-- Material for this exercise follows --

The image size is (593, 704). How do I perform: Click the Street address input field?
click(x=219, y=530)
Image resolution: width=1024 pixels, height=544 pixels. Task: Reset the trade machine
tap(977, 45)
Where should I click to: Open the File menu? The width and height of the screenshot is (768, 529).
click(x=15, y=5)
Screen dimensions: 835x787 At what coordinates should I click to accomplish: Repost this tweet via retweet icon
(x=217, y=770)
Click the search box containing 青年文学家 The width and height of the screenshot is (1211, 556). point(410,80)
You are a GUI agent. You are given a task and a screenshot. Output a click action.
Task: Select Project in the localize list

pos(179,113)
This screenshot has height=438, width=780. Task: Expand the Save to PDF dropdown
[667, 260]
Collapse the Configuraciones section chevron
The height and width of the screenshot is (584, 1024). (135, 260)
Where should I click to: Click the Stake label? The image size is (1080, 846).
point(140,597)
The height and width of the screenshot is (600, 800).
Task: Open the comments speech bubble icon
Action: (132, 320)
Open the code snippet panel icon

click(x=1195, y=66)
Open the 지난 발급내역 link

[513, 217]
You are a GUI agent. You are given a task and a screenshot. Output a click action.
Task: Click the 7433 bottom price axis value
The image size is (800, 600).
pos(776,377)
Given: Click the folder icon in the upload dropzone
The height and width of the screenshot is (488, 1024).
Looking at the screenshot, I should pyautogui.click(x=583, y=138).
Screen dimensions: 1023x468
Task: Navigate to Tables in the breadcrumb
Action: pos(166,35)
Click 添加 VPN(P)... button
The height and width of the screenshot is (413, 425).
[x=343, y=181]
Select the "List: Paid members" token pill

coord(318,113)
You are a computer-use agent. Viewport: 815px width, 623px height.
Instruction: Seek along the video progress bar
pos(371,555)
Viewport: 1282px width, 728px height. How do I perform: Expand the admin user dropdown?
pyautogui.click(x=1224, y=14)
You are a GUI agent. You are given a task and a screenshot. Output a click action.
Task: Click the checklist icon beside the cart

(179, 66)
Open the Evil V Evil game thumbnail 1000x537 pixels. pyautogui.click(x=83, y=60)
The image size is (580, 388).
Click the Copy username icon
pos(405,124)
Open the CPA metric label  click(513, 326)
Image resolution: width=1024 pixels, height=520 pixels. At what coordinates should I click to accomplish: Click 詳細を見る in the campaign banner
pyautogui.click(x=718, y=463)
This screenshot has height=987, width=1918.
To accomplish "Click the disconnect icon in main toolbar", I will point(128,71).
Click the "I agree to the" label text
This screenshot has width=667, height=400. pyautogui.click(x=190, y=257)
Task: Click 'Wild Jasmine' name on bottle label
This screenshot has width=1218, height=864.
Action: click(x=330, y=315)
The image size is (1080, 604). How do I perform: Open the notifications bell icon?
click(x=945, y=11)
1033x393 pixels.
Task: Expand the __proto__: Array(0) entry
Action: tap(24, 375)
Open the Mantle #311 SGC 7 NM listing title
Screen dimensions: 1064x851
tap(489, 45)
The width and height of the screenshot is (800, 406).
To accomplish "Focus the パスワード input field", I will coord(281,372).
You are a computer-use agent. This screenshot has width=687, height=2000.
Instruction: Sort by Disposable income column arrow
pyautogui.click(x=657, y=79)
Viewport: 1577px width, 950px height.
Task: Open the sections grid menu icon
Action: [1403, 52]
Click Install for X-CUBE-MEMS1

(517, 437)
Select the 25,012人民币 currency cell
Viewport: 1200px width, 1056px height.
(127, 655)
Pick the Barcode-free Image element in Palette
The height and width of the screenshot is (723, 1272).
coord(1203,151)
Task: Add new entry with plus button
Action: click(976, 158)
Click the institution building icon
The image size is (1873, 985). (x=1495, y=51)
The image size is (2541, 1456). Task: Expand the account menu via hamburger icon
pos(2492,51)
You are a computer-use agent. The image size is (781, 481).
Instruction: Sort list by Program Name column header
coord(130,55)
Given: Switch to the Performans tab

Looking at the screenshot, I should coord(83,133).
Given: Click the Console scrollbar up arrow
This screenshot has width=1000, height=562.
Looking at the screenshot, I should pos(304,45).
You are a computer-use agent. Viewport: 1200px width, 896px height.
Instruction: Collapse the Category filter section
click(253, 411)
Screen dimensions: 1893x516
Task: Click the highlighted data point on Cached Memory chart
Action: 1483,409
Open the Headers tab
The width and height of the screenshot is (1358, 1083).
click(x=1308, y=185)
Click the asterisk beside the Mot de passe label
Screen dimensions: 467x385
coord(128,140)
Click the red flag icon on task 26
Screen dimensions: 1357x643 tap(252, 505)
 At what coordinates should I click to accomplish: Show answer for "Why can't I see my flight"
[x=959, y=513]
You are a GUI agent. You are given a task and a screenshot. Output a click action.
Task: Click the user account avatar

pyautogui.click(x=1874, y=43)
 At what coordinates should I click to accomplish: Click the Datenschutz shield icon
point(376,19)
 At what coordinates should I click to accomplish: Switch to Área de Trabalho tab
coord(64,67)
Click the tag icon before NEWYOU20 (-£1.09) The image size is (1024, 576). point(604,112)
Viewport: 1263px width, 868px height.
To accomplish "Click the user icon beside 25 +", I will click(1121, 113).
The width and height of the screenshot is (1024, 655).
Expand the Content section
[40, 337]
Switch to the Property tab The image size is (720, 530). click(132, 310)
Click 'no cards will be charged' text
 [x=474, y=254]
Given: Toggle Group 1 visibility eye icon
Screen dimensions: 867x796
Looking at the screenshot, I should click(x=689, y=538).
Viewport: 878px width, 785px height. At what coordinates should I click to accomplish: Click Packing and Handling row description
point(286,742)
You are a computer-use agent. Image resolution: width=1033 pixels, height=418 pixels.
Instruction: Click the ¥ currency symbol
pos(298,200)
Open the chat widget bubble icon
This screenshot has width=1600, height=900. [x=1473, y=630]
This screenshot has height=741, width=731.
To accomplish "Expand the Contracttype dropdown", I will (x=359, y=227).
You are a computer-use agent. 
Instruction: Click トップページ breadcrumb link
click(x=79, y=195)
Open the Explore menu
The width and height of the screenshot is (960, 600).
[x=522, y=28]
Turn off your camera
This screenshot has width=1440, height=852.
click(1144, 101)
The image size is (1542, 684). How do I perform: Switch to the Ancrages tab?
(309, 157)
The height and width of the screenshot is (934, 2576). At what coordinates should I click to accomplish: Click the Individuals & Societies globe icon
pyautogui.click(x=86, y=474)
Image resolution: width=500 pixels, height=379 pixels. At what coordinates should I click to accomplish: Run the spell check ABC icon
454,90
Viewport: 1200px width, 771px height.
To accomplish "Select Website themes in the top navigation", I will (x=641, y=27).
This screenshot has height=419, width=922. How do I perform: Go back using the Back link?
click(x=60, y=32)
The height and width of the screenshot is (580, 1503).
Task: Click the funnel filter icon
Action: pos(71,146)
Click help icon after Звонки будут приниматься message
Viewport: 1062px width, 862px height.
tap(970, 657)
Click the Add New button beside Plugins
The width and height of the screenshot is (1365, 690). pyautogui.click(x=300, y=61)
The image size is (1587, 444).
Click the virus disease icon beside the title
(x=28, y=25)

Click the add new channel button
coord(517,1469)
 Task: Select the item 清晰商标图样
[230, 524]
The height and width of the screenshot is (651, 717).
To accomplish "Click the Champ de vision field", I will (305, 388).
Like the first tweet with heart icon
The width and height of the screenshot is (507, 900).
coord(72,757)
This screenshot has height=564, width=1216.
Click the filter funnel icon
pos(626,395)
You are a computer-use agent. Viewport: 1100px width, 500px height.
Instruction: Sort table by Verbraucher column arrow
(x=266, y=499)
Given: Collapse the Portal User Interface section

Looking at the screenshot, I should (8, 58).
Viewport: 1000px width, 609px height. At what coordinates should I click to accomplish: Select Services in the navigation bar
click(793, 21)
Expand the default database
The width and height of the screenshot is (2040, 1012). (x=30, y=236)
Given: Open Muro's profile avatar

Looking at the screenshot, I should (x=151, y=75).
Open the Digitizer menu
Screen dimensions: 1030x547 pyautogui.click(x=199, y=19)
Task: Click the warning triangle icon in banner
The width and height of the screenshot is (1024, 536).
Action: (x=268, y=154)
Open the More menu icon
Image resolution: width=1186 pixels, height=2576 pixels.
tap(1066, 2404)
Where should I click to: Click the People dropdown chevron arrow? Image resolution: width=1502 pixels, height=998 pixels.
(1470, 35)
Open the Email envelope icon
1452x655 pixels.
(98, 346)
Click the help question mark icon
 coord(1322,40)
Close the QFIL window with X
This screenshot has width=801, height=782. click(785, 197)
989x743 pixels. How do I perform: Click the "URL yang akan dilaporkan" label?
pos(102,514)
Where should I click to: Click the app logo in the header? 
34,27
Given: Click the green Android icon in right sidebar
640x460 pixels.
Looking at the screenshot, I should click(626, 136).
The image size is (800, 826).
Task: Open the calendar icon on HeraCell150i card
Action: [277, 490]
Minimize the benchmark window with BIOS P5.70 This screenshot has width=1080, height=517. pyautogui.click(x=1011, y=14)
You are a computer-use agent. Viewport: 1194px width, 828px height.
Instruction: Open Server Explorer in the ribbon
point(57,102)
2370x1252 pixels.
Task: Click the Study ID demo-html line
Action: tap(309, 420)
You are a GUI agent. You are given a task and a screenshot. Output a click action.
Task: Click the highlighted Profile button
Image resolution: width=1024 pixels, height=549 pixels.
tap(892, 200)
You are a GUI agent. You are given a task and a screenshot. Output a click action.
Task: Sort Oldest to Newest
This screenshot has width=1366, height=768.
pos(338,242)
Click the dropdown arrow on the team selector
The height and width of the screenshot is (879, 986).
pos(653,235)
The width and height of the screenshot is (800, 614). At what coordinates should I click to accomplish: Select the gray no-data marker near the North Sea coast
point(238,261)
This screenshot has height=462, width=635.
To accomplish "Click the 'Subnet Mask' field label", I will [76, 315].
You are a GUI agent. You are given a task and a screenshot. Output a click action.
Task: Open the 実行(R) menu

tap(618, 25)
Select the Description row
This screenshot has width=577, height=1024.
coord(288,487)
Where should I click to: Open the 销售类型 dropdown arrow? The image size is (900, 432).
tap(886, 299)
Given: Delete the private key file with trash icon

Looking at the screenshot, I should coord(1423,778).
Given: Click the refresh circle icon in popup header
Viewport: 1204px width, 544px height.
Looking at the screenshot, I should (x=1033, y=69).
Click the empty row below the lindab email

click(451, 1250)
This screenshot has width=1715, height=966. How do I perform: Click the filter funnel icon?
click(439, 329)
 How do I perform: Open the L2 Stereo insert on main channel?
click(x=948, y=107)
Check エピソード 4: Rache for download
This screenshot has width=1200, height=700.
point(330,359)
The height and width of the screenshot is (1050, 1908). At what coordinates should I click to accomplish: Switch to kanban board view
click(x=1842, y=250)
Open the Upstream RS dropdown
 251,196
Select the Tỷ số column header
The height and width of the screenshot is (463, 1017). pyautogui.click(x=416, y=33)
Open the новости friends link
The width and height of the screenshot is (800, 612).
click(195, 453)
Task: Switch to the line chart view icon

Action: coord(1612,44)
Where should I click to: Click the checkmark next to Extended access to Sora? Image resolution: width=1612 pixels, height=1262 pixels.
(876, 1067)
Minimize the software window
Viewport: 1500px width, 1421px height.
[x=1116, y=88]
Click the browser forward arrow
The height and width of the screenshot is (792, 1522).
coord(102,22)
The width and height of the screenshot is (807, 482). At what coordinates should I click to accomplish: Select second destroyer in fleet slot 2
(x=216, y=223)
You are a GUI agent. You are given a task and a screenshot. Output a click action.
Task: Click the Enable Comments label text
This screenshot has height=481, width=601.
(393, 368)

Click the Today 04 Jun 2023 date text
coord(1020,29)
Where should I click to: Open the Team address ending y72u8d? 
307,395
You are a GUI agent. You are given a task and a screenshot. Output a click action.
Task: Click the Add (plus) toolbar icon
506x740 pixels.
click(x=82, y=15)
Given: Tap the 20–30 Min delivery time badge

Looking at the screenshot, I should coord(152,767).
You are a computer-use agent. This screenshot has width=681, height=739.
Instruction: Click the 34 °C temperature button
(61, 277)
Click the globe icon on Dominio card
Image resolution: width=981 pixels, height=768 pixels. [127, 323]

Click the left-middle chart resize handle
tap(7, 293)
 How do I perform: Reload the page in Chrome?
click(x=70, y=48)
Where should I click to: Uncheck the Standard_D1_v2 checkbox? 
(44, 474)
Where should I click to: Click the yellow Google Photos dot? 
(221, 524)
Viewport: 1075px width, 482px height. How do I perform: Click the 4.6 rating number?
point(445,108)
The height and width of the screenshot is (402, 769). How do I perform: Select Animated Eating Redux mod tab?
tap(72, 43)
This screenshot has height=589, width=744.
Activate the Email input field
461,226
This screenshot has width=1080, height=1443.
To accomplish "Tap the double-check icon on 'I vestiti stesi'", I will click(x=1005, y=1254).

-- Material for this exercise concluded --

In the data above, start at the line that has "Click help icon", stop after the line that has "The image size is (1587, 444).", and print every line in between exactly as it stands.

» Exercise response
Click help icon after Звонки будут приниматься message
Viewport: 1062px width, 862px height.
tap(970, 657)
Click the Add New button beside Plugins
The width and height of the screenshot is (1365, 690). pyautogui.click(x=300, y=61)
The image size is (1587, 444).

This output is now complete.